Women live longer on average than men. Scientists have observed this trend for some time in humans, with 90 percent of supercentenarians being women, but now scientists have found the same holds true for female mammals in the wild too.
Why is this so? To delve into the longevity mystery, the team compiled mortality data for 134 populations of 101 species, from orcas and kangaroos to squirrels and lions. The results from this mammalian panel came to a final verdict in what the team says is the most complete compilation to date.

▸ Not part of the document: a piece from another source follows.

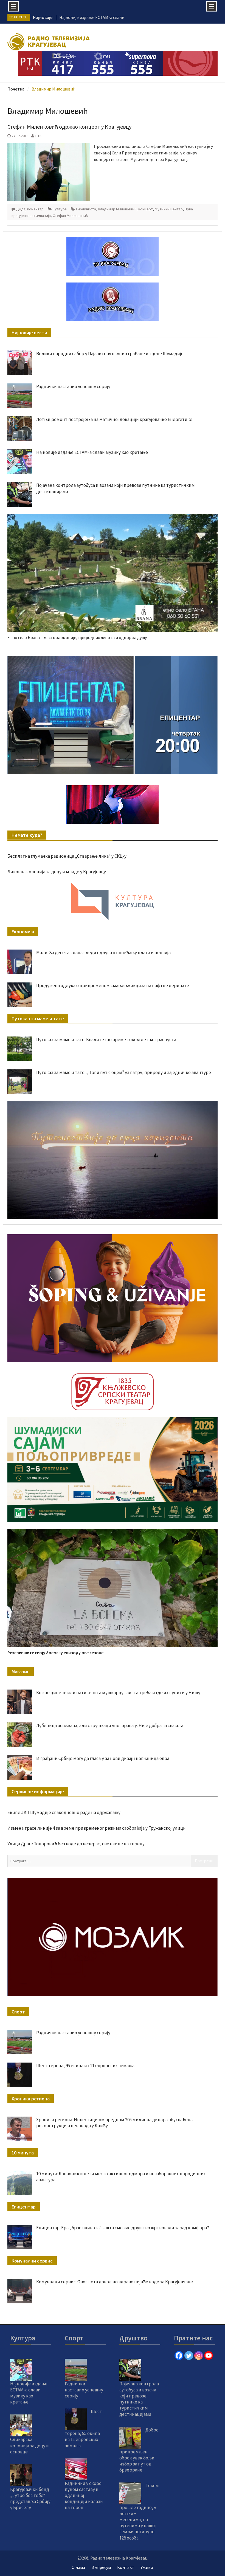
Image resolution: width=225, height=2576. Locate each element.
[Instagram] (198, 2355)
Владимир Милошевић (117, 209)
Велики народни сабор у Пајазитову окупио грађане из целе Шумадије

In 60 percent of cases, females lived 18.6 percent longer on average than males. For humans, this difference was less than half that of wild mammals at around 7.8 percent longer. Examples of animals where females considerably outlasted the males include sheep, Rocky Mountain goats, lions, brown long-eared bats, Mongolian gazelles, and white-footed mice. To swing the pendulum in the other direction, males outlived females in species such as European rabbits, brown mouse lemurs, white sifaka, African buffalo, Dall's porpoise, and wild boar.
"It was surprising to observe that this [sex] gap in lifespan often exceeds the one observed in humans and is at the same time extremely variable across species," team lead Jean-François Lemaître, a CNRS researcher at the Biometry and Evolutionary Biology laboratory, told IFLScience.
The pickings for both groups are an eclectic bunch from the animal kingdom. Yet the team did not detect any difference in aging rates – essentially males do not appear to be aging any faster than females. They also dismissed the possibility that differences in sex chromosomes are largely influential as the pattern stayed true even for species that share the same sex-determination system.
"We did not find any clear evidence that sex differences in life history strategies (e.g. differences in the strength of sexual competition) explain the sex differences in lifespan (or aging rate)," said Lemaître.
Instead, their findings in the Proceedings of the National Academy of Sciences suggest lifespan is predominantly shaped by an interaction between environmental conditions and sex-specific reproductive costs. Environmental conditions, such as climate harshness, may impact males more heavily than females since males allocate a substantial amount of resources toward growth and maintenance of secondary sexual traits, possibly making them more vulnerable than females.
"If you take the example of a dimorphic species, males allocate more resources to sexual competition/reproduction compared to less dimorphic species which should lead to bigger sex differences in lifespan," said Lemaître. "Yet, even for such a dimorphic species, the magnitude of the [sex] gap might be modulated by the local environmental conditions (e.g. male survival costs of reproduction might be amplified when there are lots of pathogens in the environment). These hypotheses remain to be tested."
The team also proposes the possibility that male hormones at high levels impair some aspects of their immune defense. Trophy hunting also impacts males more than females, likely because they have physically larger traits than the females, and so are deemed a more desirable prize.